The override-content-types option can be used to partially override the content-type determination mechanism. This works just like with the override-content-types option of p:archive-manifest and p:unarchive, except that the regular expression matching is done against the paths as used for the matching of the include-filter and exclude-filter options.

The result document produced for the specified directory path has a c:directory document element whose base URI, attached as an xml:base attribute, is the absolute directory path (expressed as a URI that ends in a slash) and whose name attribute (without a trailing slash) is the last segment of the directory path. The same base URI is attached as the resulting document’s base-uri property and, accordingly, as its document node’s base URI.

<c:directory
  name = string>
    (
  size = integer
  readable = boolean
  writable = boolean
  last-modified = dateTime
  hidden = boolean)*,
    (c:file |
     c:directory |
     c:other)*
</c:directory>

Its contents are determined as follows, based on the entries in the directory identified by the directory path. For each entry in the directory and subject to the rules that are imposed by the max-depth, include-filter, and exclude-filter options, a c:file, a c:directory, or a c:other element is produced, as follows:

  • A c:directory is produced for each subdirectory not determined to be special. Depending on the values of the three options, it may contain child elements for the directory’s content.
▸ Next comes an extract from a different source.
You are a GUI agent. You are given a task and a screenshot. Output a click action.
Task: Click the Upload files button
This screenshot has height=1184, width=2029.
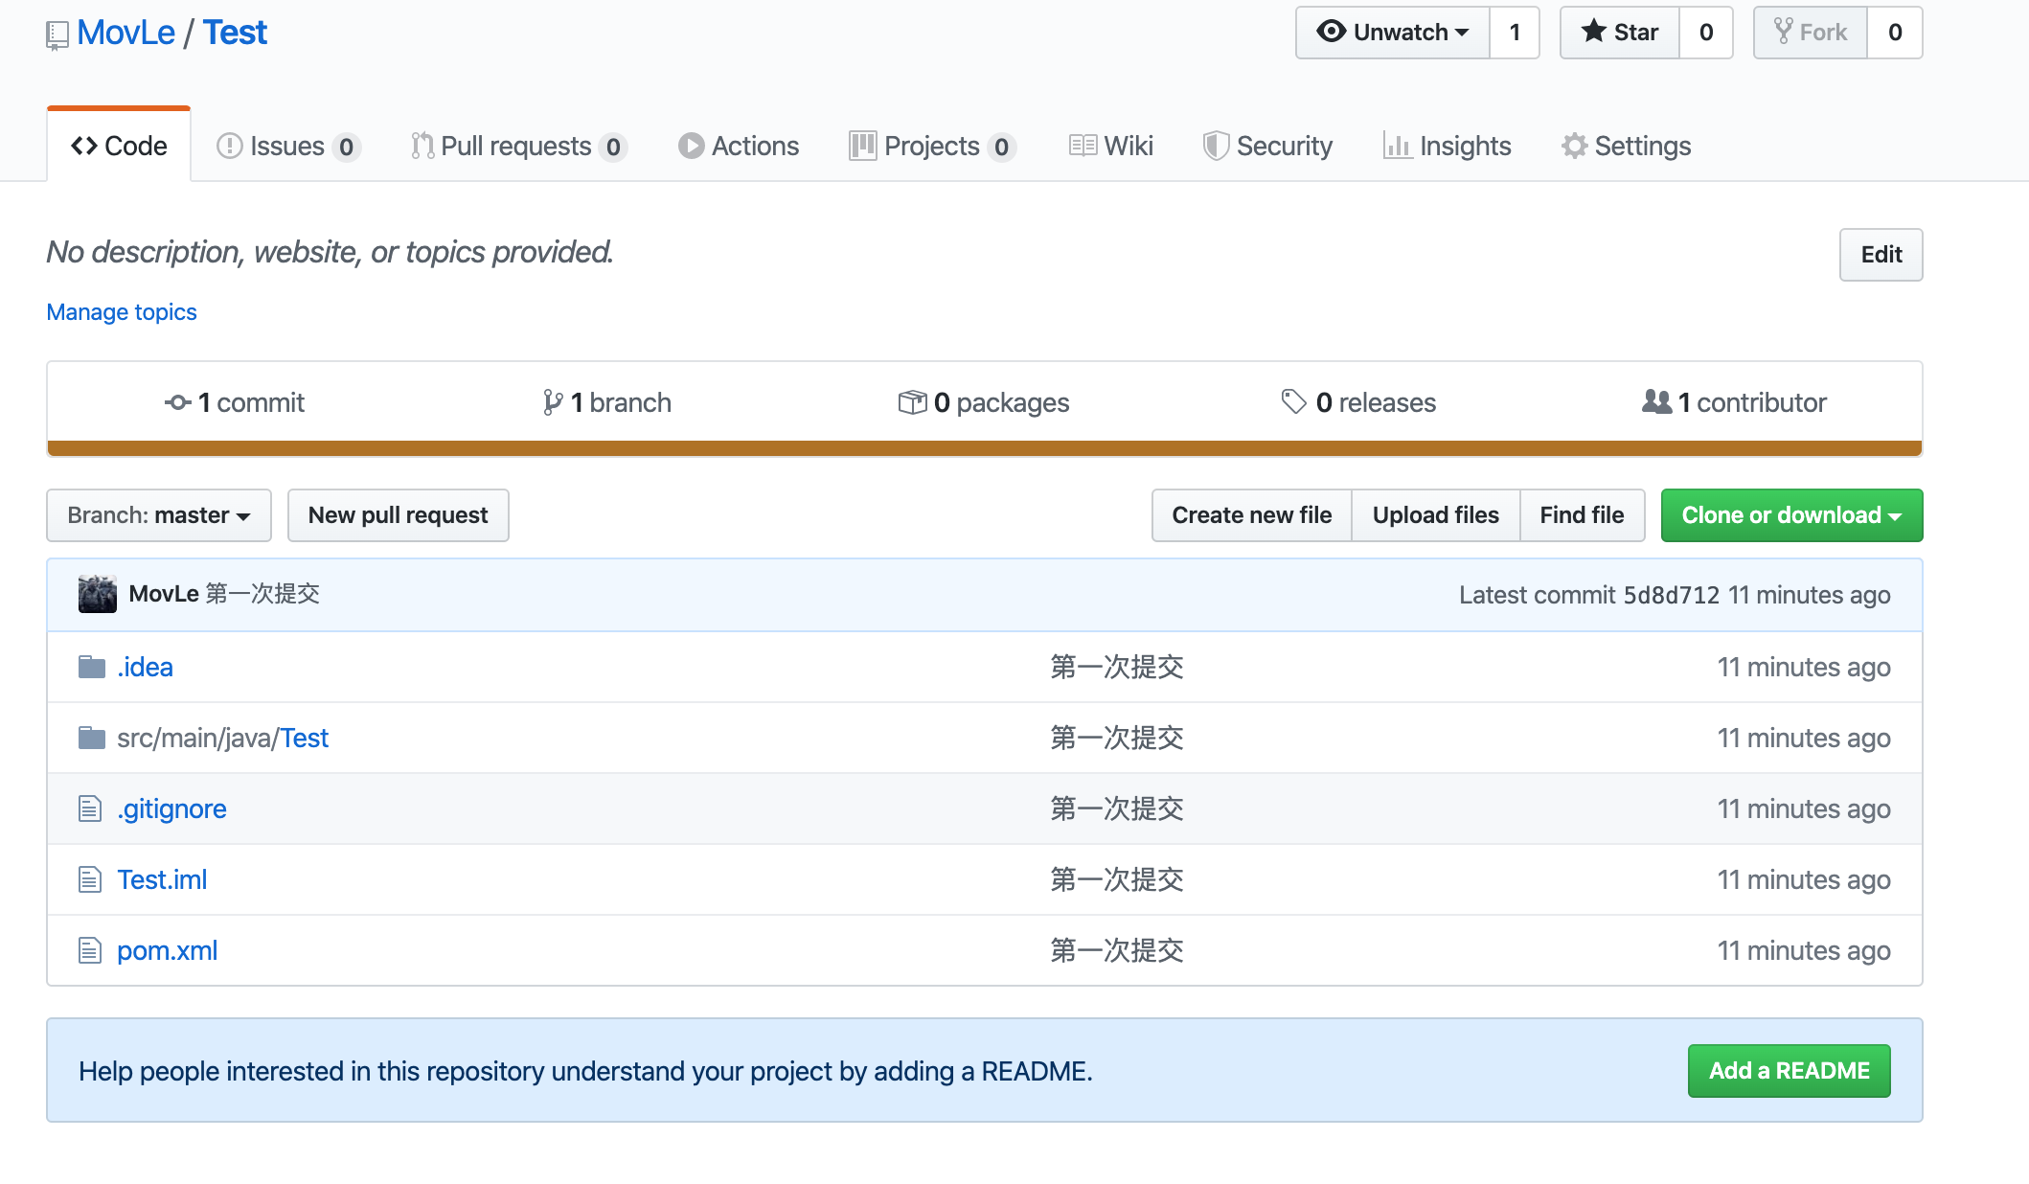[1436, 514]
  • A c:file is produced for each file not determined to be special.

    <c:file
      name = string
      content-type? = ContentType>
        (
      size = integer
      readable = boolean
      writable = boolean
      last-modified = dateTime
      hidden = boolean)*
    </c:file>

  • Any file or directory determined to be special by the p:directory-list step may be output using a c:other element but the criteria for marking a file as special are implementation-defined.

    <c:other
      name = string>
        (
      size = integer
      readable = boolean
      writable = boolean
      last-modified = dateTime
      hidden = boolean)*
    </c:other>

Each of the elements c:file, c:directory, and c:other has a name attribute, whose value is a relative IRI reference, giving the (local) file or directory name.

Each of these element also contains the corresponding resource’s URI in an xml:base attribute, which may be a relative URI for any but the top-level c:directory element. In the case of c:directory, it must end in a trailing slash. This way, users will always be able to compute the absolute URI for any of these elements by applying fn:base-uri() to it.

2.1. Directory list details

If detailed is false, then only the name and xml:base attributes are expected on c:file, c:directory, or c:other elements.

If detailed is true, then the pipeline author is expecting additional details about each entry. The following attributes should be provided by the implementation:

content-type

The content-type attribute contains the content type of the respective file. The value “application/octet-stream” will be used if the processor is not able to identify another content type.

readable

true” if the entry is readable.

writable

true” if the entry is writable.

hidden

true” if the entry is hidden.

last-modified

The last modification time of the entry, expressed as a lexical xs:dateTime in UTC.

size

The size of the entry in bytes.

The precise meaning of these properties are implementation-defined and may vary according to the URI scheme of the path. If the value of an attribute is “false” or if it has no meaningful value, the attribute may be omitted.

Any other attributes on c:file, c:directory, or c:other are implementation-defined.

Document properties

Besides the content-type property, the resulting document has a base-uri. Its value is identical to the top-level element’s xml:base attribute, that is, to the directory’s URI.